What to produce: Stop after the line with "Task: Click the arrowhead"; until then, please copy every line of the records word for word from the first.

Recorded information:
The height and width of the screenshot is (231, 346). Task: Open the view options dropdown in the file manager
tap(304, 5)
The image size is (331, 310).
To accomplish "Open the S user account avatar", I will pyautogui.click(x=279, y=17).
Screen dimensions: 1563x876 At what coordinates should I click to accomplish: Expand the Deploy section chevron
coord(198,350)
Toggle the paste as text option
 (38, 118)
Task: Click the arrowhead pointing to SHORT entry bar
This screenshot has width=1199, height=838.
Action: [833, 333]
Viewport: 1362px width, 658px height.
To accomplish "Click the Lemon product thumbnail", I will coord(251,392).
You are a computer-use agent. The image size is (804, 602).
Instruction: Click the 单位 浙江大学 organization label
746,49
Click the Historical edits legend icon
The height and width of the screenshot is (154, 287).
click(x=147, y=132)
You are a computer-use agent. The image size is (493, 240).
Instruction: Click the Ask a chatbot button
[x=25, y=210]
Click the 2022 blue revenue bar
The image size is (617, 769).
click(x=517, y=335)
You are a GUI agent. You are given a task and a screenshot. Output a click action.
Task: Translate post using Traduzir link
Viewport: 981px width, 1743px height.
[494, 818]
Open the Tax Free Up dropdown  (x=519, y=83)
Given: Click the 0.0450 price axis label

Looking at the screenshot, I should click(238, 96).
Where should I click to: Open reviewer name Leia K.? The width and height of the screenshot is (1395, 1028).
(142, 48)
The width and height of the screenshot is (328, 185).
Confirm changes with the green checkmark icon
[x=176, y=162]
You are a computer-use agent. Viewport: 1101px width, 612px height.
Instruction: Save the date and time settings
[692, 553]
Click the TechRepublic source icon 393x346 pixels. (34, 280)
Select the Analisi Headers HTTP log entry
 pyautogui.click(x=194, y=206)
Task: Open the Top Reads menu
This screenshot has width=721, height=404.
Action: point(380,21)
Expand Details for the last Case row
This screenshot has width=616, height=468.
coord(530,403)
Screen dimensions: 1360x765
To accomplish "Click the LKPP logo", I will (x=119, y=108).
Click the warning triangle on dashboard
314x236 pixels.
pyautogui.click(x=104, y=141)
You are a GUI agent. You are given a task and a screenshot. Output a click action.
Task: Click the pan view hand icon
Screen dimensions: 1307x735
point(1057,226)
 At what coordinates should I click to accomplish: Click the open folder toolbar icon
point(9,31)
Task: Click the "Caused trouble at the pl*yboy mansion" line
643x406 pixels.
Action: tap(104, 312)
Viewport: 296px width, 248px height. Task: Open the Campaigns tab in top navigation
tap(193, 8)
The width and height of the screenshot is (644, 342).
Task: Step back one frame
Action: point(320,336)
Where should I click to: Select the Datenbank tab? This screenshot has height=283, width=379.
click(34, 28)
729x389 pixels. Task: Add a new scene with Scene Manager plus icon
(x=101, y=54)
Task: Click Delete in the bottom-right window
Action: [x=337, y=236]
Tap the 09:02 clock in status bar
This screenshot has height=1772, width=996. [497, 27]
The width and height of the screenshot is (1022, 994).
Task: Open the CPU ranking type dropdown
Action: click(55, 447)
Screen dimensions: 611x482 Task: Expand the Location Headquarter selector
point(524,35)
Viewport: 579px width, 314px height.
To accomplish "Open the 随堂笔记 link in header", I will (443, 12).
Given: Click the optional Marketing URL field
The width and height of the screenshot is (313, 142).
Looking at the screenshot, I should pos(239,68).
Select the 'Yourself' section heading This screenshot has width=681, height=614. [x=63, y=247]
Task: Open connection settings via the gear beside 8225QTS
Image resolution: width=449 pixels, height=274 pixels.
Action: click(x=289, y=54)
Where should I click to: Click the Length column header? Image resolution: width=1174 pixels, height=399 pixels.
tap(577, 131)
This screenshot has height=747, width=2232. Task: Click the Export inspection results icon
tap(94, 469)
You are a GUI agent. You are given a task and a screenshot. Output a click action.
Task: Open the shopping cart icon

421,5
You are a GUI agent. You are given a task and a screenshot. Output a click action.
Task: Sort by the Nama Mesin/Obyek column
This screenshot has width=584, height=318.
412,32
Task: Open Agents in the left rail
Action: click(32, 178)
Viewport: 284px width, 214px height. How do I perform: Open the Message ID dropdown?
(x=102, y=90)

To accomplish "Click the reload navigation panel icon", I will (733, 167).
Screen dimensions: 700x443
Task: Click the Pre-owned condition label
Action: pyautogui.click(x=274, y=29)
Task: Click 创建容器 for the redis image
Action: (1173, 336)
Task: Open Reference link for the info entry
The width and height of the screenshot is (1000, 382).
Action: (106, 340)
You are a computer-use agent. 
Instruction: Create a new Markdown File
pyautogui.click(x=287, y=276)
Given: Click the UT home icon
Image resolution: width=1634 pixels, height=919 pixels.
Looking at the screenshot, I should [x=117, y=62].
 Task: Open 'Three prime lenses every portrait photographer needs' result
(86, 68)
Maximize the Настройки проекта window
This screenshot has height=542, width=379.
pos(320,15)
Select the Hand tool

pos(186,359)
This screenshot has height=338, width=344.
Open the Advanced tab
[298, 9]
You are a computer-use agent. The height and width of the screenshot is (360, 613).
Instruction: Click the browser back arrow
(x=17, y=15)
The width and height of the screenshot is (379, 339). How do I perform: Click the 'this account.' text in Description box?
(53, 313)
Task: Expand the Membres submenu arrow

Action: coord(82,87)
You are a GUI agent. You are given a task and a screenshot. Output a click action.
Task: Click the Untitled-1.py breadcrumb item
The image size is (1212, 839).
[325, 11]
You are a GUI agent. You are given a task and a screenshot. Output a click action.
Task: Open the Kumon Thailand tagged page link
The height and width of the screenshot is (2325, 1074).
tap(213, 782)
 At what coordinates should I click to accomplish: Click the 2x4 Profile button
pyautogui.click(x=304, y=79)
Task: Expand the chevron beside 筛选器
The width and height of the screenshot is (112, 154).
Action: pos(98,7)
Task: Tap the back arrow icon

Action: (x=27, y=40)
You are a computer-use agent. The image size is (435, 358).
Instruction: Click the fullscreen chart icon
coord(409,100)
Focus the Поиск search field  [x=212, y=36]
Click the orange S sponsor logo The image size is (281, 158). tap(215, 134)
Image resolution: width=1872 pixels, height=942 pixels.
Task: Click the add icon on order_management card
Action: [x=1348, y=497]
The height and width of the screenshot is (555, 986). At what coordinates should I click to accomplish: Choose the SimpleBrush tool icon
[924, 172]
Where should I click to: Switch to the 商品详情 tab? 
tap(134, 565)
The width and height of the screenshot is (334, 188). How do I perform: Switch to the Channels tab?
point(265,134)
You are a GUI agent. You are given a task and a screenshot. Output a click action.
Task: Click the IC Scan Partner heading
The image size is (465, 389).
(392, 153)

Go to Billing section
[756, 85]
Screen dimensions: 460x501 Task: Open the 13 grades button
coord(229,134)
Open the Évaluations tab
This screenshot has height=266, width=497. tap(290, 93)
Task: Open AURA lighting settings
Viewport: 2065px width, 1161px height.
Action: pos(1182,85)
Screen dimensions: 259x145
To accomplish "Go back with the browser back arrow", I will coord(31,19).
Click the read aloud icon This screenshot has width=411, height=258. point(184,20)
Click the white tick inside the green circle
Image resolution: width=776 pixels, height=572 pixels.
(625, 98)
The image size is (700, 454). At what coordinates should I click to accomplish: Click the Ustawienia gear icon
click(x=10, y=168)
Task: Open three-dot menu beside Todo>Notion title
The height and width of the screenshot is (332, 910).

Solution to the exercise:
The height and width of the screenshot is (231, 346). Task: Open the view options dropdown in the file manager
tap(304, 5)
The image size is (331, 310).
To accomplish "Open the S user account avatar", I will pyautogui.click(x=279, y=17).
Screen dimensions: 1563x876 At what coordinates should I click to accomplish: Expand the Deploy section chevron
coord(198,350)
Toggle the paste as text option
 (38, 118)
Task: Click the arrowhead pointing to SHORT entry bar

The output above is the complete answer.